YOUR INSTRUCTIONS
Check each line of the entries below for the word "label", and copy out the ones that have it.

MATERIALS PROVIDED
# # # # # # #

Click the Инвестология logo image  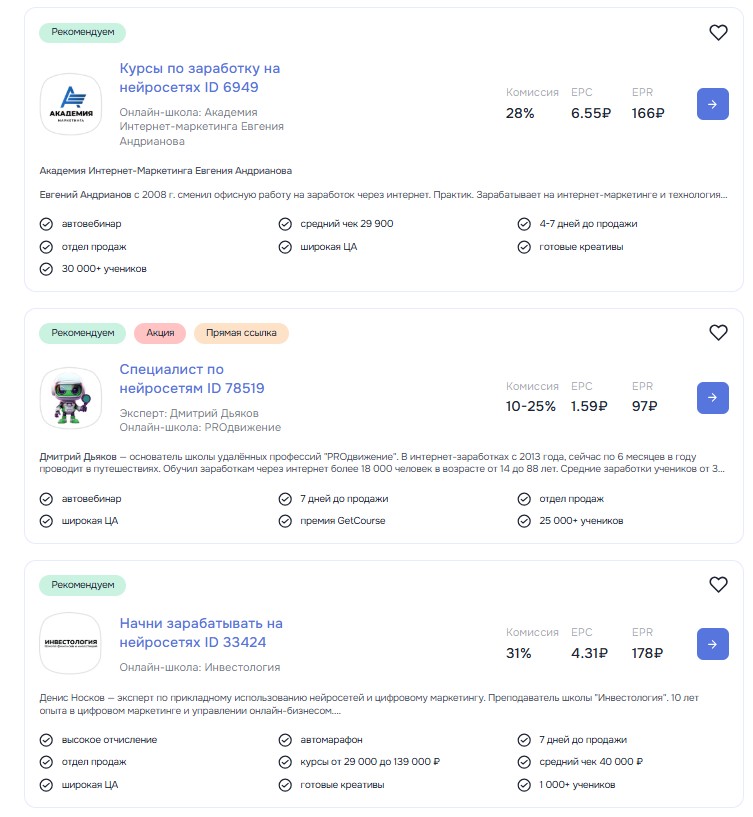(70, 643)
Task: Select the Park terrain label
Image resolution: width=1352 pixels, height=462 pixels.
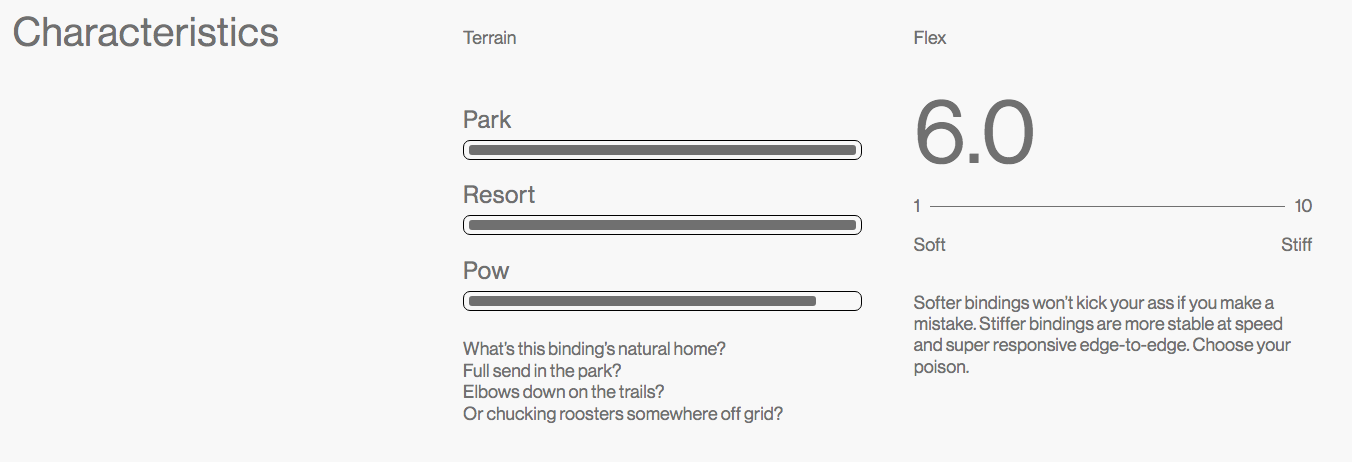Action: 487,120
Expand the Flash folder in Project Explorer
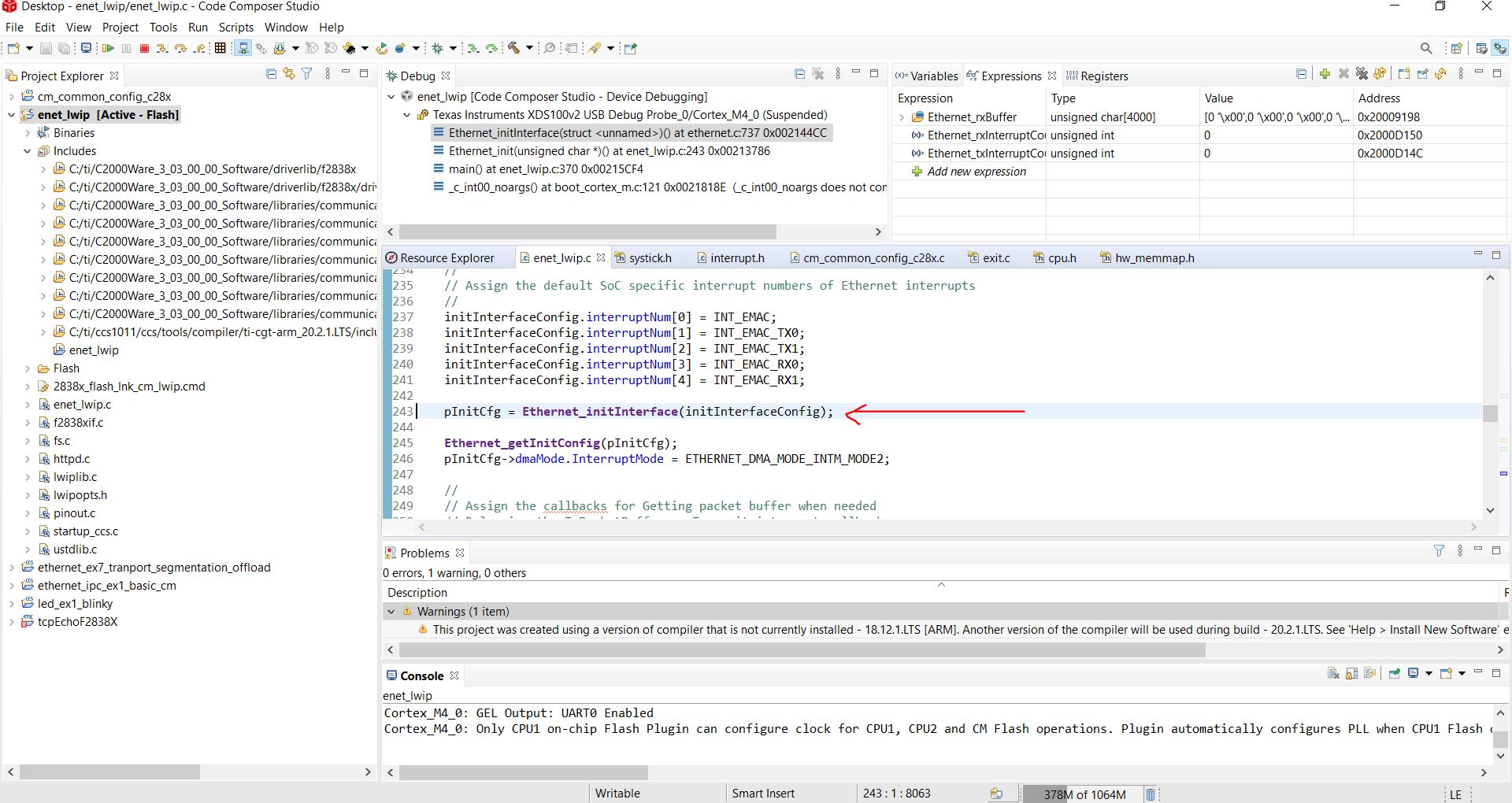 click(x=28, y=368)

# # # # # # #

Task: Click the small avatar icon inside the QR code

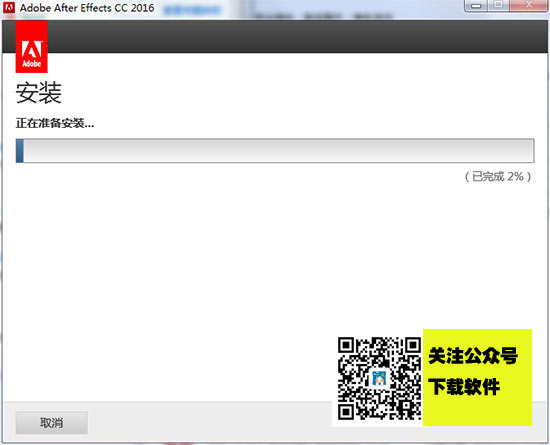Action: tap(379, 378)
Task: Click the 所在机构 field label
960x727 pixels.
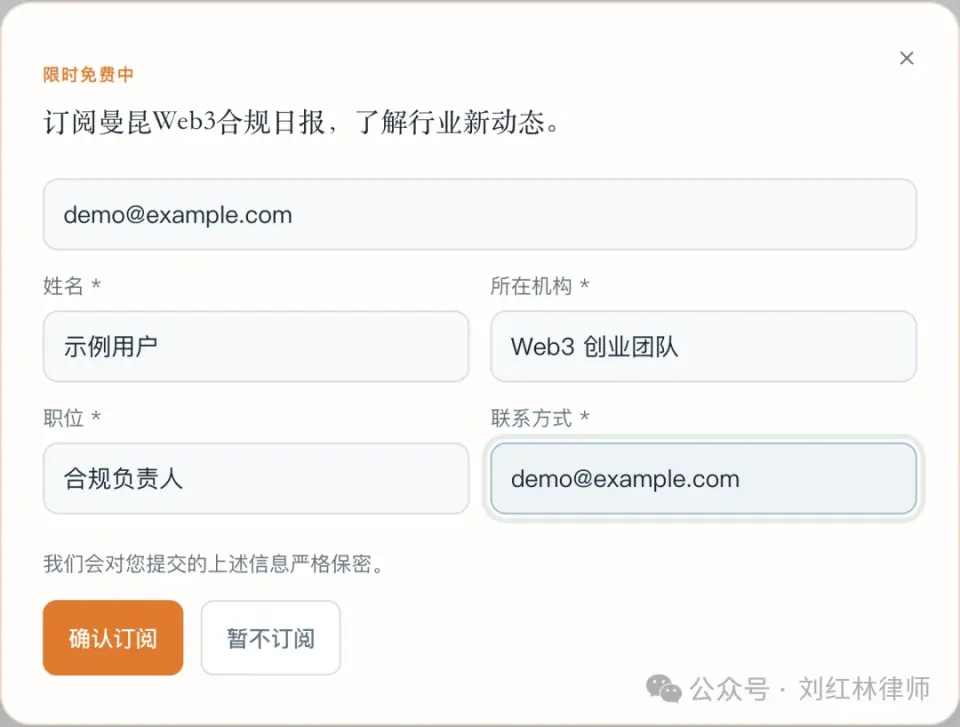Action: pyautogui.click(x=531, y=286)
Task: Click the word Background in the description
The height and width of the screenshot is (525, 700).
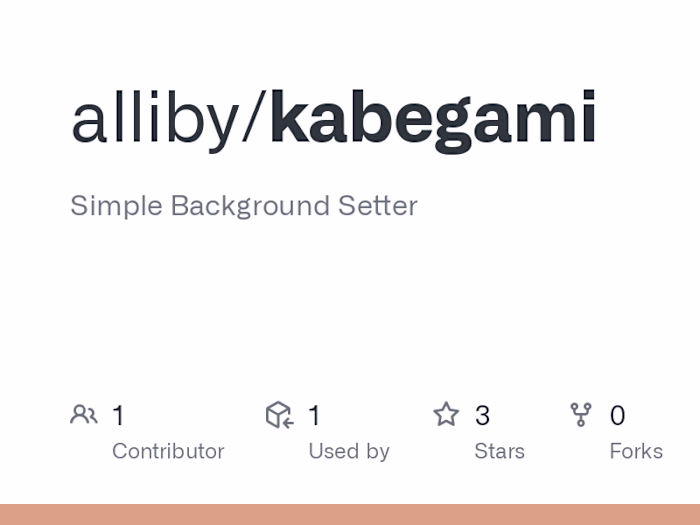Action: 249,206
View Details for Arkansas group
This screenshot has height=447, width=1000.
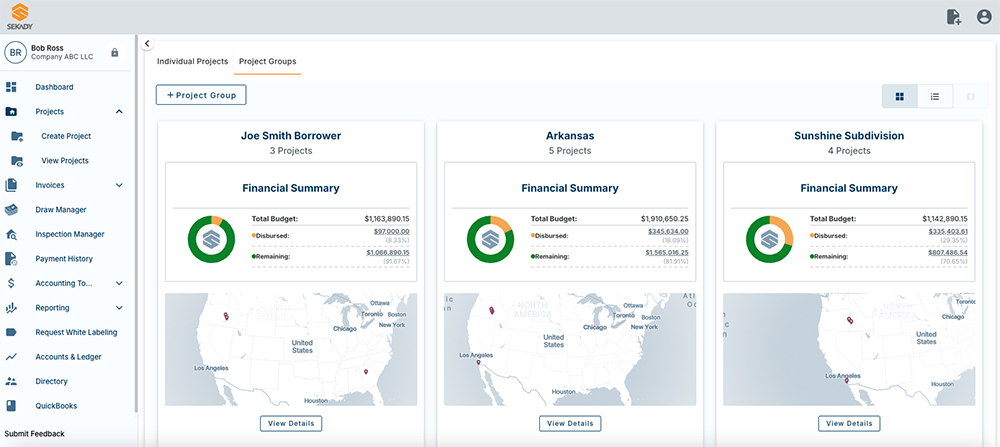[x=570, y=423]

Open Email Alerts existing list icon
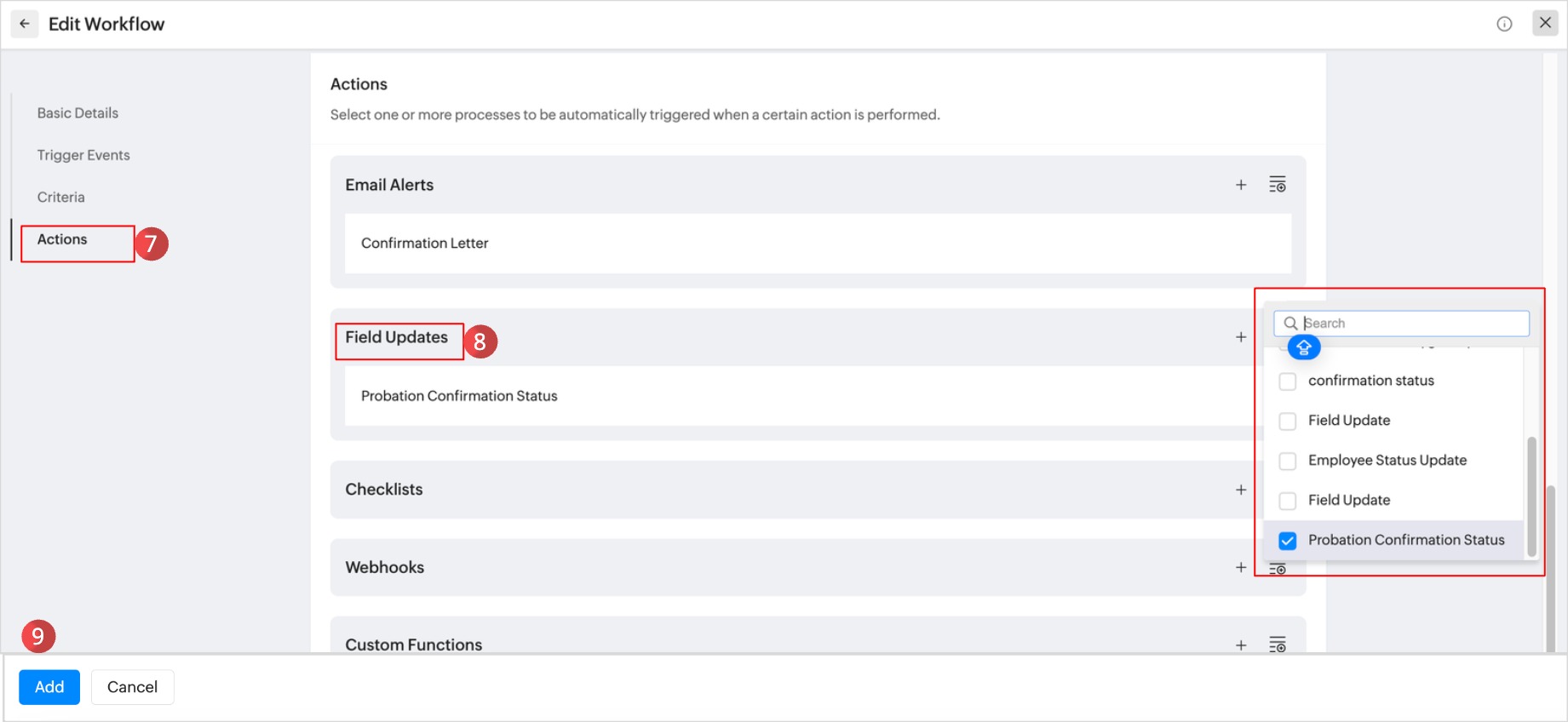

# # # # # # #

FINISHED TASK
Task: Select the Park terrain label
Task: Click the 所在机构 field label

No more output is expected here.